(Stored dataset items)
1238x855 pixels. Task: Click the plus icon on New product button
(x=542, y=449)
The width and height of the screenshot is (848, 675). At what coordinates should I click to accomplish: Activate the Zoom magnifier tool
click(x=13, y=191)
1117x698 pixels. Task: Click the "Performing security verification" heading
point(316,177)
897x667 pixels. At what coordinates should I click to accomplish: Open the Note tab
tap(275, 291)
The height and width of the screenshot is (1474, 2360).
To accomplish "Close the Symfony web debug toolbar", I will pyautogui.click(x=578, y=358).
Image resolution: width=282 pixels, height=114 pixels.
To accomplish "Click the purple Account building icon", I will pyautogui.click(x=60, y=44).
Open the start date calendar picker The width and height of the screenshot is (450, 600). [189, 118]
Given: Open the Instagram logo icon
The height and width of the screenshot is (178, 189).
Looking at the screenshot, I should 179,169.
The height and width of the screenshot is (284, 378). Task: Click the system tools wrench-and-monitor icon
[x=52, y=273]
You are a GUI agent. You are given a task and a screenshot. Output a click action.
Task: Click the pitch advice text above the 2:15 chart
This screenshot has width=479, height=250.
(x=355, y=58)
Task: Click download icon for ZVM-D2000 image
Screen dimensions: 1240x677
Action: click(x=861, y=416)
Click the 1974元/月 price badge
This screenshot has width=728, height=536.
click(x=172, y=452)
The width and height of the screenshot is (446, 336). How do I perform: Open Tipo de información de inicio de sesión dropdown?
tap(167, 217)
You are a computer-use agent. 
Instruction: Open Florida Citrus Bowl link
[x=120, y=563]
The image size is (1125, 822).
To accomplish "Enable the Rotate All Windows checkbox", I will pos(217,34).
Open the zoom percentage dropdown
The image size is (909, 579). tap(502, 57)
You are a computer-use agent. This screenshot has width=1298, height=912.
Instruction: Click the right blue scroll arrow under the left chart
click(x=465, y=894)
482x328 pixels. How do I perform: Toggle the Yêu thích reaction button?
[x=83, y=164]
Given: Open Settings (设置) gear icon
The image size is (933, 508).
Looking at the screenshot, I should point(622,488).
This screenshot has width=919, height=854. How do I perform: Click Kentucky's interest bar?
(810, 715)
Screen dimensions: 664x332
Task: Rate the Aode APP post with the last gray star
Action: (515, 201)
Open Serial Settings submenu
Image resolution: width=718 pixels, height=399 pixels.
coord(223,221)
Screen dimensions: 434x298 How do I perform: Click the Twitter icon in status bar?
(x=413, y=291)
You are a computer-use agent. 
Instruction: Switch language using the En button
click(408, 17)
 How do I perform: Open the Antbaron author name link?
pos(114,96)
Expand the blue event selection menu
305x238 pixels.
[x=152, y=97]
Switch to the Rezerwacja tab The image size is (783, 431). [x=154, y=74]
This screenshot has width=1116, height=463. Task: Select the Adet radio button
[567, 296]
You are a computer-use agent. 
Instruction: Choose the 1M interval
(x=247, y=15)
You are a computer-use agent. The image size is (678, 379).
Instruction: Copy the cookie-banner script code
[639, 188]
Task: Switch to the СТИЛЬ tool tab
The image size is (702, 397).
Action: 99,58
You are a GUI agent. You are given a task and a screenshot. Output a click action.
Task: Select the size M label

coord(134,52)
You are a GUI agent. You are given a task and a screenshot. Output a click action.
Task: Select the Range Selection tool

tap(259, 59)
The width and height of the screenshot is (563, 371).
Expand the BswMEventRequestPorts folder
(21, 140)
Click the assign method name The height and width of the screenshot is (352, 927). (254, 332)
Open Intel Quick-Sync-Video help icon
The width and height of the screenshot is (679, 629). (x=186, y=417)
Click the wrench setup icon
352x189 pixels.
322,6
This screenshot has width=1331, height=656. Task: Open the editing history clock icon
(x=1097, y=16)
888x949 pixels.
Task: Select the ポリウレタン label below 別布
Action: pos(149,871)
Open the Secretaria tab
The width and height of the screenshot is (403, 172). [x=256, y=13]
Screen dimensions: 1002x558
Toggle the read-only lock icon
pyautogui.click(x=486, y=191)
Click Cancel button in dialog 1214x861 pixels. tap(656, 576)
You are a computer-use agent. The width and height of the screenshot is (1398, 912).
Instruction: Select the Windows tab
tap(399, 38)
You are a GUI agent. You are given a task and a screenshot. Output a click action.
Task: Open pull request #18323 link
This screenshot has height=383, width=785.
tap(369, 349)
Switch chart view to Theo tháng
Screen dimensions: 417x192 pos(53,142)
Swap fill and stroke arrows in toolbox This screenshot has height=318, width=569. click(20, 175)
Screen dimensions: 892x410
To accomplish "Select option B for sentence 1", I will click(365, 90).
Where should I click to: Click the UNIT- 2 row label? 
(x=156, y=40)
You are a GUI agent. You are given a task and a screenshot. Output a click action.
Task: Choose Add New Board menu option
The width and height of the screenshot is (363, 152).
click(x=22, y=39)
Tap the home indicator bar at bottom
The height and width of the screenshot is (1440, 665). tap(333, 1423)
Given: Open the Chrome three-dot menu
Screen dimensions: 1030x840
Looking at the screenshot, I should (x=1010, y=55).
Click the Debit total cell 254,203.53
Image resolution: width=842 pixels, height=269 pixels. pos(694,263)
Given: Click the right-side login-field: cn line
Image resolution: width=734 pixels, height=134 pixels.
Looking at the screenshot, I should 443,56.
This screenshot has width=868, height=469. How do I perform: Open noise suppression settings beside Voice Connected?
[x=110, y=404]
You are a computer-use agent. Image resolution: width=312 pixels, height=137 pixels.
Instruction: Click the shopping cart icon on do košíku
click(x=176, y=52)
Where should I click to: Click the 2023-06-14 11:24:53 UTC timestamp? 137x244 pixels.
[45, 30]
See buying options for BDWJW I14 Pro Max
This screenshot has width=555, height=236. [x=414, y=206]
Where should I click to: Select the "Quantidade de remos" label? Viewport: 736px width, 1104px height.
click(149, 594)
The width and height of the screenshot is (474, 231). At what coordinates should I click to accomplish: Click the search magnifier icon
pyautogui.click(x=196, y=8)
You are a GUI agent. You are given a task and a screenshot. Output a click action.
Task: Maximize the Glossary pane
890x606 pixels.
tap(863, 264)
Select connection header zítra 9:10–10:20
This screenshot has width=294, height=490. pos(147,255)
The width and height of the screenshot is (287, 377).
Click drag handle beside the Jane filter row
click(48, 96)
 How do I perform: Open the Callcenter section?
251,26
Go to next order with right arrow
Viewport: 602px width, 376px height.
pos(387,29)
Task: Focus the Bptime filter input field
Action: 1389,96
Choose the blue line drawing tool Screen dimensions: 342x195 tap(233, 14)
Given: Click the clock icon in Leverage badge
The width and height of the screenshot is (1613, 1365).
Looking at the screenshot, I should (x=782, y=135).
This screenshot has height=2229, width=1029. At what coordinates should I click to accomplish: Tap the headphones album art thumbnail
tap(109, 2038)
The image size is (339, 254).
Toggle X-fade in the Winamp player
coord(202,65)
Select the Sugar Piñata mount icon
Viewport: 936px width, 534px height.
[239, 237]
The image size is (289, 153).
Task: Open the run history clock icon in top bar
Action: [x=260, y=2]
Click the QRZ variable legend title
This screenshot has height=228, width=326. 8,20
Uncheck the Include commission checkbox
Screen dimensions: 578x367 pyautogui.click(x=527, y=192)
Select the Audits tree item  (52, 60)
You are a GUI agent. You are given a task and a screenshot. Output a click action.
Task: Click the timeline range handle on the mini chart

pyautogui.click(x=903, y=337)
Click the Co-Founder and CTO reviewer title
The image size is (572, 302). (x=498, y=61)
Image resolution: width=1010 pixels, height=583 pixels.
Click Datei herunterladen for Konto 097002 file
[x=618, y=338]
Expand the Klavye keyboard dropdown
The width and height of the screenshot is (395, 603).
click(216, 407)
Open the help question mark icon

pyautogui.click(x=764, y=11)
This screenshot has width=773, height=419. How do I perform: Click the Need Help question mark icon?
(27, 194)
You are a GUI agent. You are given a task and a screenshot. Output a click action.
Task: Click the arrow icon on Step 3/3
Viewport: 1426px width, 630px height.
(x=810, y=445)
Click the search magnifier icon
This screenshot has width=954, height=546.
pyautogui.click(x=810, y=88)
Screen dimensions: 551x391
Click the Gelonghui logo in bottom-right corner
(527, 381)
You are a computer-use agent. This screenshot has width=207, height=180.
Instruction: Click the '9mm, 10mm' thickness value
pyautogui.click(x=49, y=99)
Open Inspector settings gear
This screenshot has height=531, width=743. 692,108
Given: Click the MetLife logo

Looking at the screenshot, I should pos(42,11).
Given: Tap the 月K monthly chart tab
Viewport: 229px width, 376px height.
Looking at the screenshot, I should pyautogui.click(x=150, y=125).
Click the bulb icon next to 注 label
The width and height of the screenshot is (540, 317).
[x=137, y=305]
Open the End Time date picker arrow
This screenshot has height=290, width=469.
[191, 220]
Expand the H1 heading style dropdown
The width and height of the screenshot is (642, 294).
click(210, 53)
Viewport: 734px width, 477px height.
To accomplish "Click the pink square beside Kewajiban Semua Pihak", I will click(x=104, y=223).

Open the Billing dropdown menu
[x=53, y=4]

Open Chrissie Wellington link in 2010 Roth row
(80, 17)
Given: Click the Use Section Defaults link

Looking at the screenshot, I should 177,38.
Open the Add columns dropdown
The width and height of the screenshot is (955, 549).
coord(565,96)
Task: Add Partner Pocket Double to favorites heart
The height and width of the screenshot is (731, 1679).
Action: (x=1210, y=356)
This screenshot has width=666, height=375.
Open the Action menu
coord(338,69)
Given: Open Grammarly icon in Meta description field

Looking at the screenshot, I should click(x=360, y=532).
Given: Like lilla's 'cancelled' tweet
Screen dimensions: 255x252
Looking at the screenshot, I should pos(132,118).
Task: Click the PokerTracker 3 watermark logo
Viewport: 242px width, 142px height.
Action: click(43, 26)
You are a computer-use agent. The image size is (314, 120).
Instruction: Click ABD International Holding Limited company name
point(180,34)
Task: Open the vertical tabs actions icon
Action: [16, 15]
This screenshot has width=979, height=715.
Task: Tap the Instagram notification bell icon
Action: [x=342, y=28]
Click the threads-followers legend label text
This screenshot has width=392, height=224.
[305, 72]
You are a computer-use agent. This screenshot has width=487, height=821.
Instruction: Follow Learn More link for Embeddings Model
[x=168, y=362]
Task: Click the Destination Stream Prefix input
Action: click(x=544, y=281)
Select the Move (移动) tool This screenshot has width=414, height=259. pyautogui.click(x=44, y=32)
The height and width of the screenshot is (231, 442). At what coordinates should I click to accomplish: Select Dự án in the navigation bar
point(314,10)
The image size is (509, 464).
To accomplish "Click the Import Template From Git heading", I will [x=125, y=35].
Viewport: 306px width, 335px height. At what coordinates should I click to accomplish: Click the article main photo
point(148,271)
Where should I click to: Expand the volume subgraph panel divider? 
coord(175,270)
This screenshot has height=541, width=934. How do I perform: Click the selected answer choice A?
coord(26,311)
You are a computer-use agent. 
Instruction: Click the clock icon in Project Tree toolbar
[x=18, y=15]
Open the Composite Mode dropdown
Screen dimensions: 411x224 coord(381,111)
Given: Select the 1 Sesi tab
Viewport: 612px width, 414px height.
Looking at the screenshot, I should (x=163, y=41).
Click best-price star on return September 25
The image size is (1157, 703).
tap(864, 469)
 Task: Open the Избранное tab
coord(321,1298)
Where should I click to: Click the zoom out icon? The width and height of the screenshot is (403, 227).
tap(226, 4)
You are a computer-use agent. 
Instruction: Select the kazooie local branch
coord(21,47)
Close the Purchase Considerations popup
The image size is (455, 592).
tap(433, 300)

_What is required_. Once a line of the records is found to contain "text", copy it out.

_Exercise answer_.
Task: Click the pitch advice text above the 2:15 chart
Click the threads-followers legend label text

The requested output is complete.